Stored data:
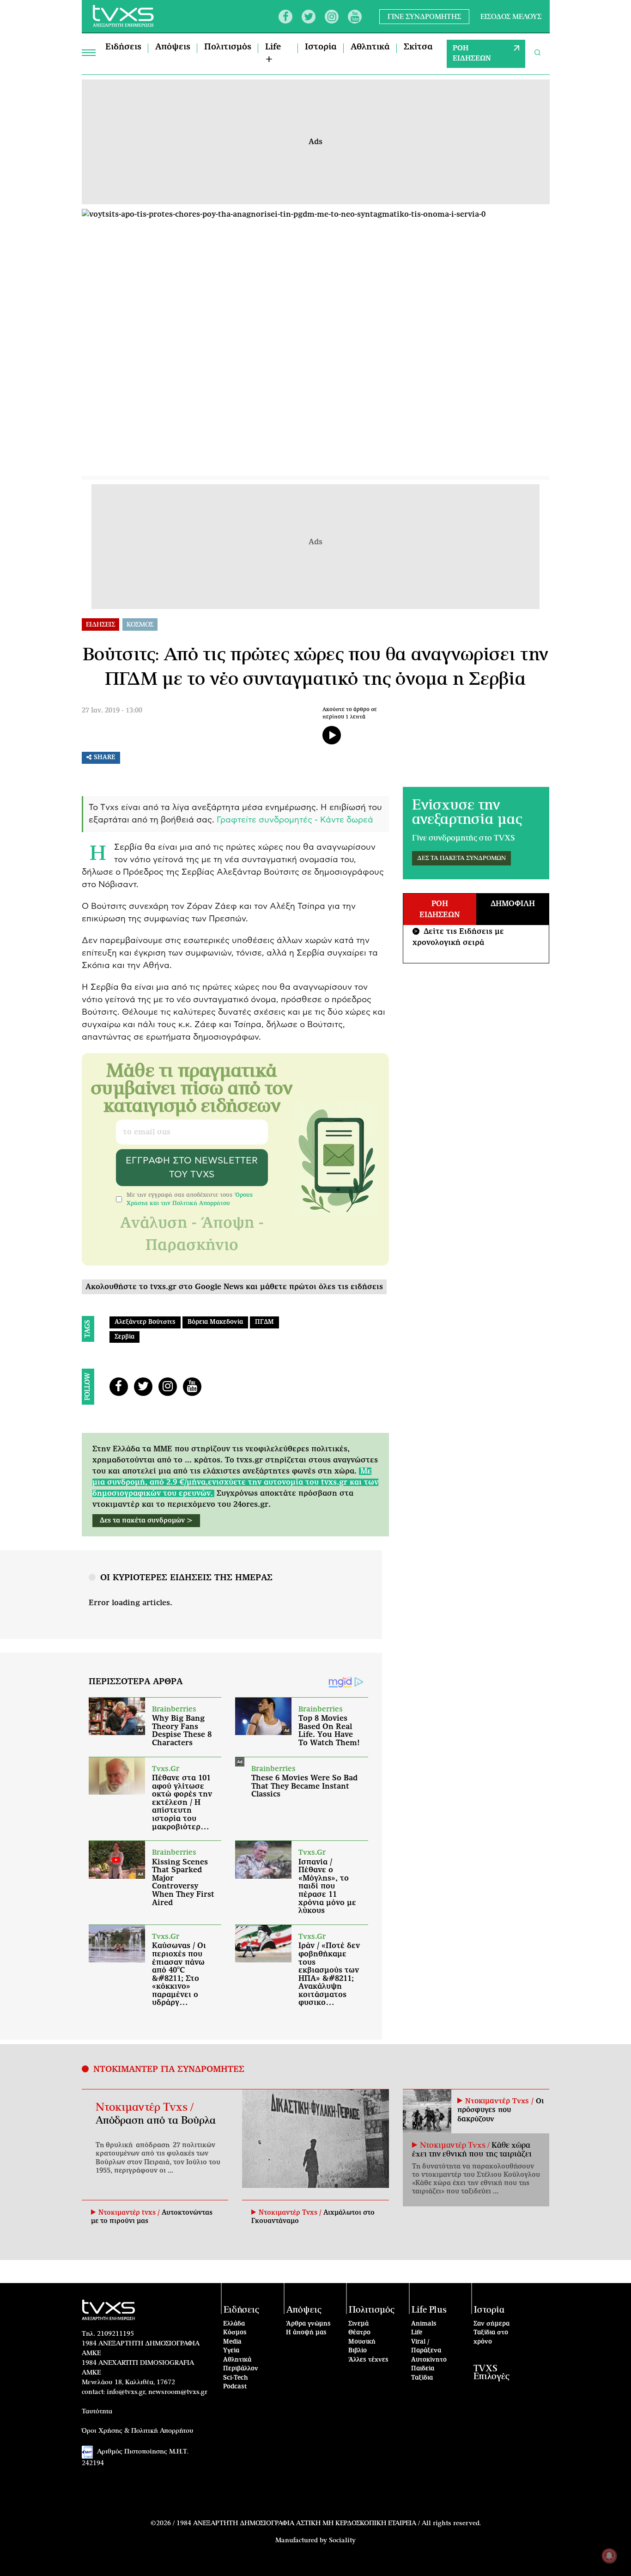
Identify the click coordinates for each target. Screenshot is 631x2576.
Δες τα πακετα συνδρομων (461, 858)
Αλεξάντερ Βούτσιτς (145, 1322)
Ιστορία (321, 47)
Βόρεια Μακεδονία (215, 1322)
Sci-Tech (235, 2378)
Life (416, 2333)
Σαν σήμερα (491, 2324)
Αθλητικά (370, 47)
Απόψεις (172, 47)
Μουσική (362, 2342)
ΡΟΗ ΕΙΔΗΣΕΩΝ (472, 53)
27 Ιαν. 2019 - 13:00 (112, 710)
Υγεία (231, 2351)
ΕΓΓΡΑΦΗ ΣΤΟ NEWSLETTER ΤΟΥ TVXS (192, 1167)
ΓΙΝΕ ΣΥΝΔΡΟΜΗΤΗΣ (424, 16)
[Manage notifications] (609, 2555)
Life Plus (429, 2310)
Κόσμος (235, 2333)
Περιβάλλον (240, 2369)
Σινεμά (358, 2324)
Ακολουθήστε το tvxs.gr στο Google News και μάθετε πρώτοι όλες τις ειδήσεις (234, 1287)
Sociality (342, 2540)
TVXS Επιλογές (491, 2372)
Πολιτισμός (227, 47)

| WHAT TO WORK ON |
Every record is to be reproduced exactly, with no pictures included.

| WRITTEN ANSWER |
Identify the click coordinates for each target. Screenshot is 631x2576.
Δες τα πακετα συνδρομων (461, 858)
Αλεξάντερ Βούτσιτς (145, 1322)
Ιστορία (321, 47)
Βόρεια Μακεδονία (215, 1322)
Sci-Tech (235, 2378)
Life (416, 2333)
Σαν σήμερα (491, 2324)
Αθλητικά (370, 47)
Απόψεις (172, 47)
Μουσική (362, 2342)
ΡΟΗ ΕΙΔΗΣΕΩΝ (472, 53)
27 Ιαν. 2019 - 13:00 (112, 710)
Υγεία (231, 2351)
ΕΓΓΡΑΦΗ ΣΤΟ NEWSLETTER ΤΟΥ TVXS (192, 1167)
ΓΙΝΕ ΣΥΝΔΡΟΜΗΤΗΣ (424, 16)
[Manage notifications] (609, 2555)
Life Plus (429, 2310)
Κόσμος (235, 2333)
Περιβάλλον (240, 2369)
Σινεμά (358, 2324)
Ακολουθήστε το tvxs.gr στο Google News και μάθετε πρώτοι όλες τις ειδήσεις (234, 1287)
Sociality (342, 2540)
TVXS Επιλογές (491, 2372)
Πολιτισμός (227, 47)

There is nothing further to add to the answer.